The game evolved, as time slipped by. You could pretend to be someone else and come up with novel ideas. One with a crew cut imitated the mannerism of a well-known political leader and said, “Wait for a fortnight: I’ll announce my new year resolution on the 12th January. Till then I will not speak a word about it.” One of the two girls in the group assumed the demeanour of a social activist and announced, “I’ll include authors among the endangered species and give them protection.” In an obvious reference to the Indianisation brigade, the other girl said, “New year resolutuions, like Valentine cards and MTV, are a western concept. I will have a Nav Varsh ka Dridh Sankalp”. With a twinkle in her eye, she adds, “But I’ll wager ten to one that you’ll have to wait for three more months - for the advent of Chaitra maas - for the Nav Varsh of the Saka era.’

If we are not true to ourselves, these resolutions can become farcical, points out octogenarian Appunni Kurup.

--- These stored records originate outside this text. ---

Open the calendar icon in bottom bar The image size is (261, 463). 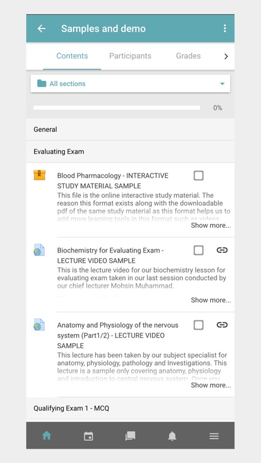88,436
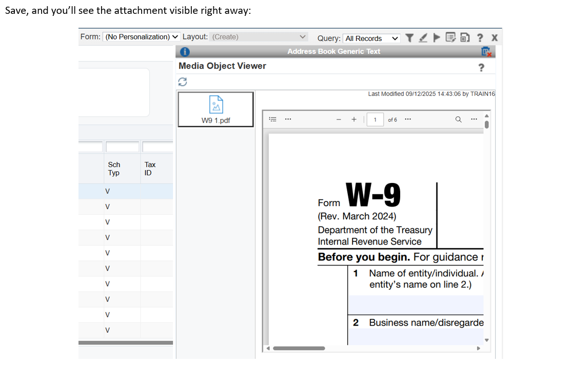Click the pencil edit query icon
The width and height of the screenshot is (571, 365).
tap(423, 38)
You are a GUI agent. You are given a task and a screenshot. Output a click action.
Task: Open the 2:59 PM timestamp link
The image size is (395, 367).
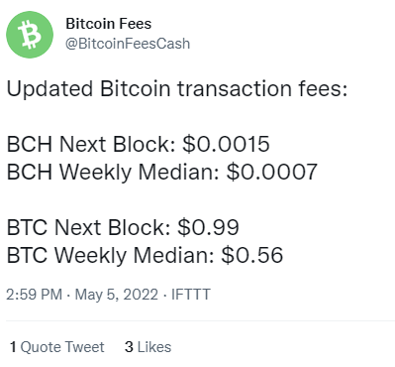tap(35, 295)
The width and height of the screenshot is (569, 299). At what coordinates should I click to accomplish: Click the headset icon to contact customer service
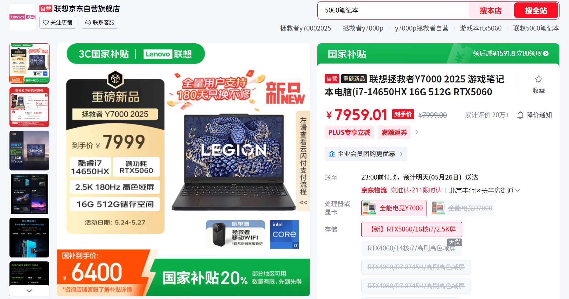88,22
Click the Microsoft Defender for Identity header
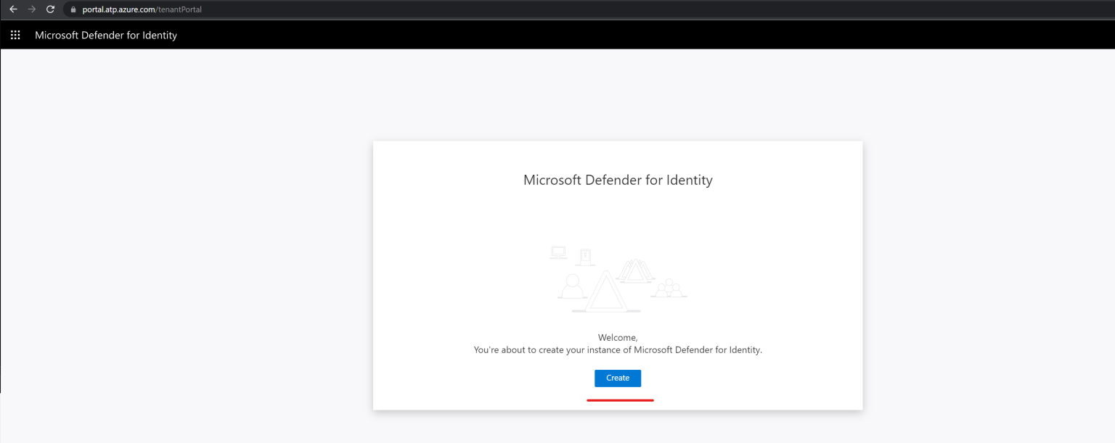This screenshot has width=1115, height=443. pos(107,35)
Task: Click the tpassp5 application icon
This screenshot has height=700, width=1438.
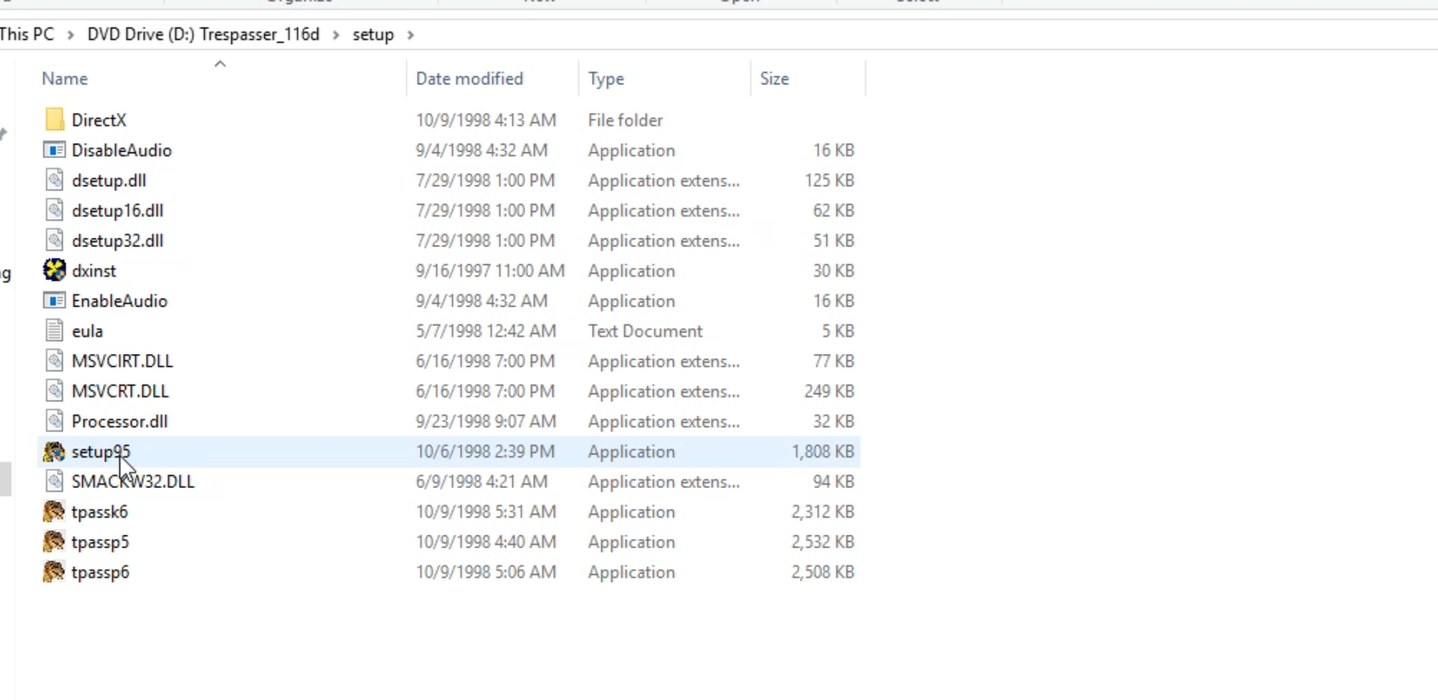Action: pos(54,542)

Today’s youngsters, he says, may not have heard of the practice among those aging pursuing their path to salvation of giving up something after a pilgrimage as a token renunciation. After trudging all the way to Kashi, his uncle Ravunni Kurup resolved never again to touch bitter gourd. It is not known to many that he would prefer hemlock to this vegetable. On days bitter gourd found its way to the dining table, Ammalu Ammayi was fated to be the victim of a bitter tongue-lashing.

There are novel resolutions that people come up with. Sarada Menon believes that finally, wisdom has dawned on her husband Sadananda Menon. He turned sixty this year and his new year resolution is not to have any new year resolution at all. A resolution not to make any resolutions might remind the historically inclined amongst us of the clich├ęd expression ‘the war to end all wars’. Coming as it does from someone who has made at least forty new year resolutions only to break them as soon as they were made, she says it is indeed a wise decision. One only hopes that Menon does not break this resolution!

So, what is your new year resolution?